# Speech-to-text Transcription using Google API
This notebook shows a few options for converting video to audio to text

- Convert video -> audio
- Convert audio -> text using Google Cloud [speech-to-text API](https://cloud.google.com/speech-to-text/)
    - Simple conversion for small files (no GCP account required)
    - Queue up larger files up to 480 minutes

# Convert video -> audio

First, install and import libraries

In [3]:
#pip install SpeechRecognition moviepy

In [1]:
import moviepy.editor as mp

Conversion

In [14]:
# Load video file
clip = mp.VideoFileClip(r"fold_in_the_cheese.mp4") 

# Create .wav file
clip.audio.write_audiofile(r"fold_in_the_cheese.wav")

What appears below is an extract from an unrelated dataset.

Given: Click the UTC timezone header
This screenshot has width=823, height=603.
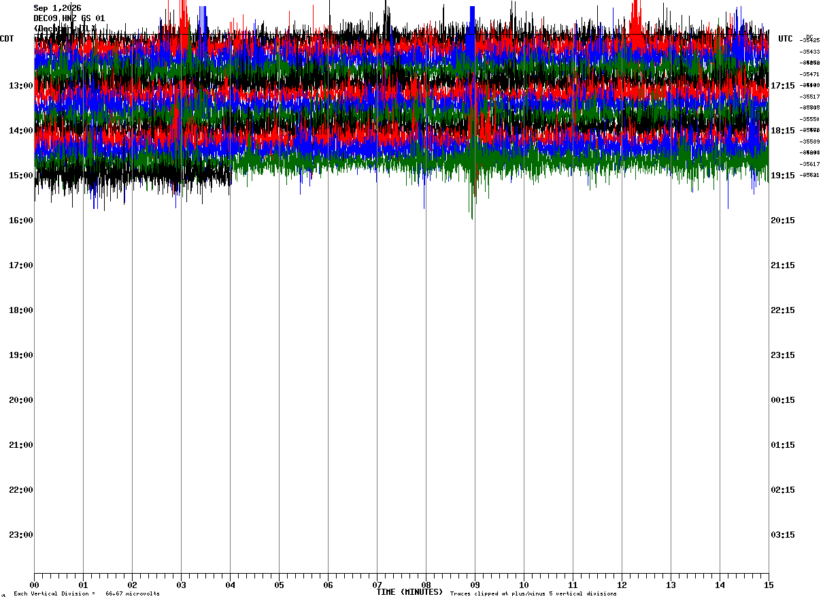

chunk:  26%|██▋       | 307/1159 [00:00<00:00, 3063.62it/s, now=None]MoviePy - Writing audio in fold_in_the_cheese.wav
                                                                      MoviePy - Done.


File should be created in directory

# Convert audio to text

Google Cloud Platform has 3 types of speech recognition platforms. More details on [Google Cloud Platform](https://cloud.google.com/speech-to-text/docs/basics)

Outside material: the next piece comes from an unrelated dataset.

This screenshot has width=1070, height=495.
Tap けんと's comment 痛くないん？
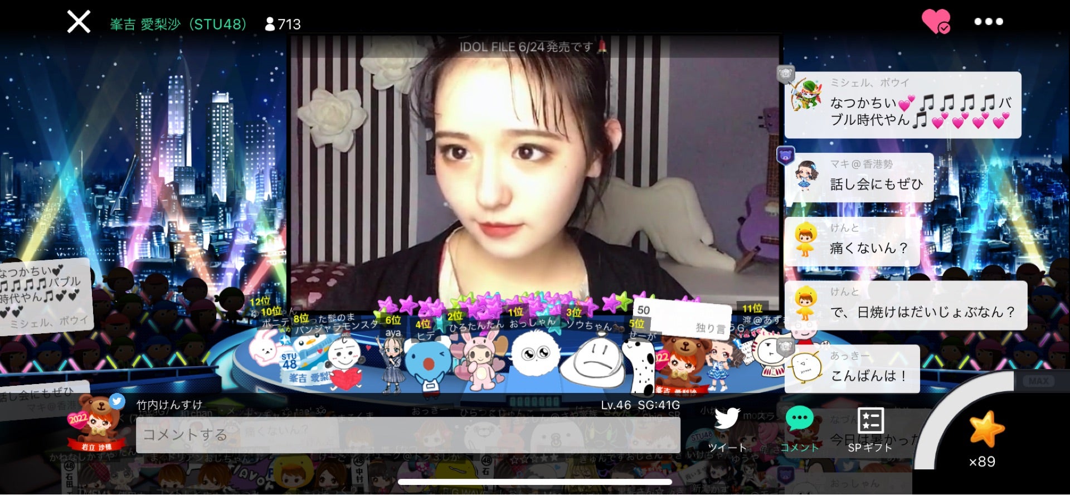[853, 241]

1. Small audio files - for audio files ~1 minute long
2. Larger audio files - use the **Long Running Operation**. up to ~480 minutes
3. Real-time conversion - *not* used in this notebook.

## 1. Small audio files - No Google Account

You can get a limited amount of transcription *without* a Google account by using this code.

The amount of text is really limited. Not covered in this notebook, but you can still get around this limitation with longer files by doing the following:

1. Chunk your audio file into small sizes. There are ways to do this by silence so that words are not cut off unexpectedly
2. Iterate through this synchronous API call with each audio chunk
3. Merge resulting transcriptions together

In [15]:
import speech_recognition as sr 

# Define recognizer
r = sr.Recognizer()

# Load audio file
audio_filename = "fold_in_the_cheese.wav"
audio = sr.AudioFile(path + audio_filename)

In [10]:
with audio as source:
  audio_file = r.record(source)
result = r.recognize_google(audio_file)

print(f'Output: {result}')

Output: it's not your mother's recipe to you to try to keep up next step is to fold in the cheese


Write that to a file in directory.

In [11]:
transcript_filename = audio_filename.split('.')[0] + '.txt'

f = open(transcript_filename,"w")
f.write(result)
f.close()

print(f'File {transcript_filename} is created')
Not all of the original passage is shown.